The ancient Babylonians were the first to make New Year’s resolutions, in order to please the gods.
The tradition of the ball dropping in Times Square began in 1904, when the New York Times moved to the square and the neighborhood was renamed. They held an annual party with fireworks, which were changed to the ball drop when the city banned fireworks.
Paul Revere, J. Edgar Hoover, Lorenzo de Medici, Betsy Ross, and Pope Alexander VI were all born on January 1st.
In Spain, it is customary to eat 12 grapes quickly on New Year’s Eve, each supposedly granting good luck for one month of the coming year.
There is a longtime Finnish tradition of casting molten
tin into water on New Year’s Eve.
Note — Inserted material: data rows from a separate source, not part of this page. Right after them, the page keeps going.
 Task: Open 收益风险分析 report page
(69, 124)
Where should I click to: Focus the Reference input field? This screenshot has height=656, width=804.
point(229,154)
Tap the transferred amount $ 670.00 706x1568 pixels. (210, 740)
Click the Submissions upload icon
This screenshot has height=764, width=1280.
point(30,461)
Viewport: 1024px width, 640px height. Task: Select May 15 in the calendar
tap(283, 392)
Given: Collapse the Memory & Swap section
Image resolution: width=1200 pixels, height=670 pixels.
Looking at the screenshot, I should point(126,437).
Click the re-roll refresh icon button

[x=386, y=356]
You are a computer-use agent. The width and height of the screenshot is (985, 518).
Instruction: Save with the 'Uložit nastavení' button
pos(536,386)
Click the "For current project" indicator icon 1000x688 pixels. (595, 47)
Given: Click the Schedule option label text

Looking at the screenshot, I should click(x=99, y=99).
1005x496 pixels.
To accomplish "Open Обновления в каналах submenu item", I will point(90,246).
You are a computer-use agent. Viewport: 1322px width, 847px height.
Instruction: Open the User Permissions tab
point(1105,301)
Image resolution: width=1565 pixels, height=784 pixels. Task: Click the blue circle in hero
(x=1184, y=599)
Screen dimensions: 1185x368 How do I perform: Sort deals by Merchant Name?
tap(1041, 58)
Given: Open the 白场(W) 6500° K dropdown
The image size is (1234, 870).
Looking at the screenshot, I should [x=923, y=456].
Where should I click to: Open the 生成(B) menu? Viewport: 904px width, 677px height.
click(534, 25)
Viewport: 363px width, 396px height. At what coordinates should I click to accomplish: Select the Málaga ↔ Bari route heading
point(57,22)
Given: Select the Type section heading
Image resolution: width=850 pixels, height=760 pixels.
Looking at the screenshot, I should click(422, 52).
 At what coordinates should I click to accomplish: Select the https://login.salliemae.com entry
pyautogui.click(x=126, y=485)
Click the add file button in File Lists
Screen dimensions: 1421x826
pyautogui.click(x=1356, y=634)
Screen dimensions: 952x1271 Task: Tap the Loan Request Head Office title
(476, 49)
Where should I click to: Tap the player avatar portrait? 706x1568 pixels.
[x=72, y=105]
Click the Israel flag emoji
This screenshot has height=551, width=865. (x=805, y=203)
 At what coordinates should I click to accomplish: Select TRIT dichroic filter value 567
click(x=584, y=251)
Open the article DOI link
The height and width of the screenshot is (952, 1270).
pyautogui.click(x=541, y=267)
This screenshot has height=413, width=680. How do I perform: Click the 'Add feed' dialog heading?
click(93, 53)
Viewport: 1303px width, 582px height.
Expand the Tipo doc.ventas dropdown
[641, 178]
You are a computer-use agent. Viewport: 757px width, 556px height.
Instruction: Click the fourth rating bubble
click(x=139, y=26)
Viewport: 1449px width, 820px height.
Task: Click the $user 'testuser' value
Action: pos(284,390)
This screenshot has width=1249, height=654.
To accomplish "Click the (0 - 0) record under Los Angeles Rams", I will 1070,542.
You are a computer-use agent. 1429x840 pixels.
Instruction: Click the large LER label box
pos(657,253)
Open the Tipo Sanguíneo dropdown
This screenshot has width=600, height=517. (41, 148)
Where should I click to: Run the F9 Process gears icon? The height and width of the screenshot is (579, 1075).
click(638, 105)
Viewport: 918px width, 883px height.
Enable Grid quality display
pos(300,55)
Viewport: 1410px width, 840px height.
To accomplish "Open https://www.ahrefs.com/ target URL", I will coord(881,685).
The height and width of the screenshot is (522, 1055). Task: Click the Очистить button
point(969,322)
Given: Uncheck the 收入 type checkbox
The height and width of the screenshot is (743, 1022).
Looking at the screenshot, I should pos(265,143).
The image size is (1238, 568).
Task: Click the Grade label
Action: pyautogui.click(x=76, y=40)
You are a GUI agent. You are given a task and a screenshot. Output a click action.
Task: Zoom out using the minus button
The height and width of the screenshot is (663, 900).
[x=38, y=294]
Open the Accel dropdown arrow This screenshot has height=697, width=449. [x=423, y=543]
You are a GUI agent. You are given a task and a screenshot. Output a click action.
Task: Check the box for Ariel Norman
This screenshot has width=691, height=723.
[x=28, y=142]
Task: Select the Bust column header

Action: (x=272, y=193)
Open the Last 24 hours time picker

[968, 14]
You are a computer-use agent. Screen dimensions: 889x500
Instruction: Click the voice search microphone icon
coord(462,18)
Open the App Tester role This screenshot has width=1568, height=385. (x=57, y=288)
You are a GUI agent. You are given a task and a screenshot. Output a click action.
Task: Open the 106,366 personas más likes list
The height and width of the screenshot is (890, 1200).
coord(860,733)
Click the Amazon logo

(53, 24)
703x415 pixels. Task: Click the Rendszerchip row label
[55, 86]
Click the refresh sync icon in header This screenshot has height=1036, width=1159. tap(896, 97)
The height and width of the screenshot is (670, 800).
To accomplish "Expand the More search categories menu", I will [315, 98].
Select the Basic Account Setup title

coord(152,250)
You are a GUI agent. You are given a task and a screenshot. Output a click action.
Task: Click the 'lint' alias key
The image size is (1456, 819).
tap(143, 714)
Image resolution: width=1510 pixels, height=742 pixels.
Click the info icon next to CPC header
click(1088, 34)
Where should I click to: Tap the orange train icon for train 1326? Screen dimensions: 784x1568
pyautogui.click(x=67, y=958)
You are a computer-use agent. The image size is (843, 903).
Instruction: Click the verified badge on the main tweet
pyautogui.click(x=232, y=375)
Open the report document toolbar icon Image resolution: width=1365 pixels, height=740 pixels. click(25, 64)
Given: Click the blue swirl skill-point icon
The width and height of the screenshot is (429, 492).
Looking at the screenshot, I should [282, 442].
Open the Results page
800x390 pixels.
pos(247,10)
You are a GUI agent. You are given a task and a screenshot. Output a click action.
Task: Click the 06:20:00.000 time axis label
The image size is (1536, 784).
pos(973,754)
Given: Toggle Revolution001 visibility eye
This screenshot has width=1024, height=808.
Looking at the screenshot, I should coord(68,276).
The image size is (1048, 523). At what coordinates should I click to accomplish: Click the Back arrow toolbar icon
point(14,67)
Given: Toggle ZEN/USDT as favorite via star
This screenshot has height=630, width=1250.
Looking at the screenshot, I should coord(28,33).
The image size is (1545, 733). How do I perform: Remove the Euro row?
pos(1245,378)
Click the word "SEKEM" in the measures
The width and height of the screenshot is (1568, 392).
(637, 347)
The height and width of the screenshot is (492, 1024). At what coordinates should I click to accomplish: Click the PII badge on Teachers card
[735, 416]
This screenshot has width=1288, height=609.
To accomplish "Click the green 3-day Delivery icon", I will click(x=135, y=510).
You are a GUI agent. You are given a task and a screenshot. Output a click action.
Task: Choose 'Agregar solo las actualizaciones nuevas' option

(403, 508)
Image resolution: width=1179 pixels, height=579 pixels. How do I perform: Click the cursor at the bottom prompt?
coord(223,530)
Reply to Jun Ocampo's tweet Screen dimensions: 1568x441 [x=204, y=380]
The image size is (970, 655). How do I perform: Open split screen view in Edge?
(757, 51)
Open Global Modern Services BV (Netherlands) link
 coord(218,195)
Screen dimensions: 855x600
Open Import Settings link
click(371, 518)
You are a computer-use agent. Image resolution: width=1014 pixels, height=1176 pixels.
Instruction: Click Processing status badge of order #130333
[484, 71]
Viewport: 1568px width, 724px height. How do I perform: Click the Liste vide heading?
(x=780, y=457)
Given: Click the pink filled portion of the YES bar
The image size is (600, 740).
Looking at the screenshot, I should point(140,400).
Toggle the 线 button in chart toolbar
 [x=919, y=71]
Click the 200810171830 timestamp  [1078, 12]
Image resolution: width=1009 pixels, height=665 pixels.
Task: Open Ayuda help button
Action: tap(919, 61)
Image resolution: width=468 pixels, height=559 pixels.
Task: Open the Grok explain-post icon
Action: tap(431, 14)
The shapes the tin forms into are then interpreted into events coming in the next year.
In Panama, it is a New Year’s Eve tradition to burn images of famous people, and everyone from television characters to political figures are included.
Because round shapes symbolize coins and therefore wealth and prosperity in the Philippines, many families display heaps of rounded fruit on New Year’s Eve.
In Denmark, many people stand on chairs and then jump off of them simultaneously at midnight. Leaping is said to banish evil spirits for the year ahead.
In Estonia, men traditionally try to eat 7 times on New Year’s Eve, so that they will supposedly have the strength of 7 men in the year ahead.
It is considered lucky in Brazil, Ecuador, Venezuela, and Bolivia to wear special underpants on New Year’s Eve.